LVC21-113 TensorFlow Lite Delegates on Arm based Devices

Показать описание

TensorFlow Lite is a popular open-source framework that enables Machine Learning on mobile, embedded, and IoT devices by default using the Arm NEON instruction set. The delegate mechanism takes TensorFlow Lite one step further and provides a mechanism to use on-device hardware accelerators such as the GPU, NPU, or Digital Signal Processor.

Session Detail:
The session focuses on TensorFlow Lite, and especially its delegate mechanism. Tensorflow Lite is a widely used open-source framework developed by Google for mobile, embedded, and IoT machine learning.
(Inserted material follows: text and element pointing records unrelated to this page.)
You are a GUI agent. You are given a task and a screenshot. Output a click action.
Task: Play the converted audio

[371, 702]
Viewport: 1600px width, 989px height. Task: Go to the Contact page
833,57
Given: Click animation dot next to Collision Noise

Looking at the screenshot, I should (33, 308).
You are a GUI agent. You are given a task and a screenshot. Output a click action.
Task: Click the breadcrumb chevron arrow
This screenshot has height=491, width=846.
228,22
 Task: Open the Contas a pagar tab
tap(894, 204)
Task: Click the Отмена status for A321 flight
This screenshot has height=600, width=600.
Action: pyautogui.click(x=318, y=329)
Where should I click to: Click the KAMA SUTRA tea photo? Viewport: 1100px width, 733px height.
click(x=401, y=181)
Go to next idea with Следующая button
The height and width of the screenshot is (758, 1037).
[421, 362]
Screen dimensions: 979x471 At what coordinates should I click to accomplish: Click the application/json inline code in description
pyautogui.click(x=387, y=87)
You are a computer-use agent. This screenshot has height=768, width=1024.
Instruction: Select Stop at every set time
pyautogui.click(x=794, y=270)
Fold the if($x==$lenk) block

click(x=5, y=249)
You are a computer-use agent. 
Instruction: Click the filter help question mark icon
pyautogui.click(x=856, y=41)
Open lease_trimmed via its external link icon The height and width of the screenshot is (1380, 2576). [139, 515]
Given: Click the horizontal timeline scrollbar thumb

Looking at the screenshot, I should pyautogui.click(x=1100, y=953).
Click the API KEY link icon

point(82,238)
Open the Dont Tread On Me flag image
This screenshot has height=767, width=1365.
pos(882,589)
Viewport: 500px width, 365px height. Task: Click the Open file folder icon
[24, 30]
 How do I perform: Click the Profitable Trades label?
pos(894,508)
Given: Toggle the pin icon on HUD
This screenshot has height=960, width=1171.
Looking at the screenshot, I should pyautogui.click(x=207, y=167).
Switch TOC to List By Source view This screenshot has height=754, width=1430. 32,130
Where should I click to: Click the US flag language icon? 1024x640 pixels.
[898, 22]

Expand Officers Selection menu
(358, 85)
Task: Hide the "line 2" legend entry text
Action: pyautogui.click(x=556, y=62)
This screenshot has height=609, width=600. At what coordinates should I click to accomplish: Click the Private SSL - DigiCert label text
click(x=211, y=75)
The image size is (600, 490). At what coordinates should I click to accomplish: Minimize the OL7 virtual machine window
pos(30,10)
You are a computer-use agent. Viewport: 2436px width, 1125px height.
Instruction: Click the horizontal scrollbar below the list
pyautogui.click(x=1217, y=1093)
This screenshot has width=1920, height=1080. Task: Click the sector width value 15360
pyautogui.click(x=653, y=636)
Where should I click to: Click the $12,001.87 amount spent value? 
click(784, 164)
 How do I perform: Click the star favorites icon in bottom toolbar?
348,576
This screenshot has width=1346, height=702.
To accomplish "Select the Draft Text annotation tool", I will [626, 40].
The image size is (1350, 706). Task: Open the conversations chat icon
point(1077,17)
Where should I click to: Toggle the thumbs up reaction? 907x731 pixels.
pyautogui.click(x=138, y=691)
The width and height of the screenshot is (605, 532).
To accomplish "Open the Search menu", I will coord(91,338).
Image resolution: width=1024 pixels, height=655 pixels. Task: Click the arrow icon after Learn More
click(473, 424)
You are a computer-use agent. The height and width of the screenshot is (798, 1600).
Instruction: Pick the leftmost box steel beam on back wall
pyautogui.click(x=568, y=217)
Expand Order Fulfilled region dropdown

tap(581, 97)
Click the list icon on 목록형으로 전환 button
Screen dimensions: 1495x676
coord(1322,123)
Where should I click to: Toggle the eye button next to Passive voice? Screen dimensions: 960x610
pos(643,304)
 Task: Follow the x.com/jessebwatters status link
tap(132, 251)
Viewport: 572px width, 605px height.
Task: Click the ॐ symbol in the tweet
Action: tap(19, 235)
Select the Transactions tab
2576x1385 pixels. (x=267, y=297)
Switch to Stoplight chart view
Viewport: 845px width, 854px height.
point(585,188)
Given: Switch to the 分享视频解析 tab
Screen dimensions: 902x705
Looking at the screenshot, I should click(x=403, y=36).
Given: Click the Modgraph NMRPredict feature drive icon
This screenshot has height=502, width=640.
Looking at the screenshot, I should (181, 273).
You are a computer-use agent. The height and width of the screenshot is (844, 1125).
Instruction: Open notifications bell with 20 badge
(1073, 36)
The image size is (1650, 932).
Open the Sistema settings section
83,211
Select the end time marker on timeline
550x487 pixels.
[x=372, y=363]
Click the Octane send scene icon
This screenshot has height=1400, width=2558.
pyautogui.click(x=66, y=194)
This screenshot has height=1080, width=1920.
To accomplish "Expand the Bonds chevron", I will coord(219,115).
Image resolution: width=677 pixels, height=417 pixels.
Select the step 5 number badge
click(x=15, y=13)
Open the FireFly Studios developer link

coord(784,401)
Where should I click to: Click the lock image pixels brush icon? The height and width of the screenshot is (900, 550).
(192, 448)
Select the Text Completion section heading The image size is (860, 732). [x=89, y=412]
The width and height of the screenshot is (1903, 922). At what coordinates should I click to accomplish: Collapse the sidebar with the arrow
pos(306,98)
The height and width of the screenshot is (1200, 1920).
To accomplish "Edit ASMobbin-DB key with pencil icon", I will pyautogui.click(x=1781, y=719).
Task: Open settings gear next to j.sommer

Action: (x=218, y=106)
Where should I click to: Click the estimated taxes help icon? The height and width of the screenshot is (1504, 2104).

By default, TensorFlow Lite kernel implementation is optimized using Arm NEON instruction set for Arm Cortex-A cores. The delegate mechanism provides the means to leverage the computational power of on-device accelerators such as the GPU, NPU, or DSP and offloads the execution of machine learning kernels to another framework, or an optimized kernel library. Such examples are the Arm NN delegate developed by Arm for the Linaro Machine Learning initiative, NN API delegate, or XNNPACK delegate.

We will briefly cover what is TensorFlow Lite and then dive deeper into the delegate mechanism. We will go over several examples of TF Lite delegates. The new Arm NN delegate, which was released in Arm NN 20.11 (an inference engine for machine learning developed by Linaro Machine Learning Initiative). The NN API delegate, which is one of the default delegates designed for Android and used for acceleration on the Arm-based NXP i.MX8 platform. We will also go over why should a developer consider implementing a custom delegate, how to do that. In the end, we will discuss delegate performance and operation support.

Flow:
1) Introduction to TF Lite
A brief introduction to Google’s embedded machine learning framework.

2) Introduction to Delegates
An introduction to the delegate mechanism, which offloads the execution of TF Lite machine learning kernels to another framework, driver, hardware, or other mechanisms, which enable acceleration.

3) NN API delegate
A default delegate integrated into TF Lite, which offloads the execution using Android NN API.

4) Arm NN delegate (new in Arm NN 20.11)
A newly implemented delegate in Arm NN 20.11, which offloads the execution to the Arm NN framework.

5) Performance benchmarking and operation support discussion
Options to benchmark the performance of the delegate. Handling of delegate unsupported operators and graph partitioning.

6) Implementing a custom delegate
Considerations why to implement a custom delegate, how to implement such a delegate, and a simple example.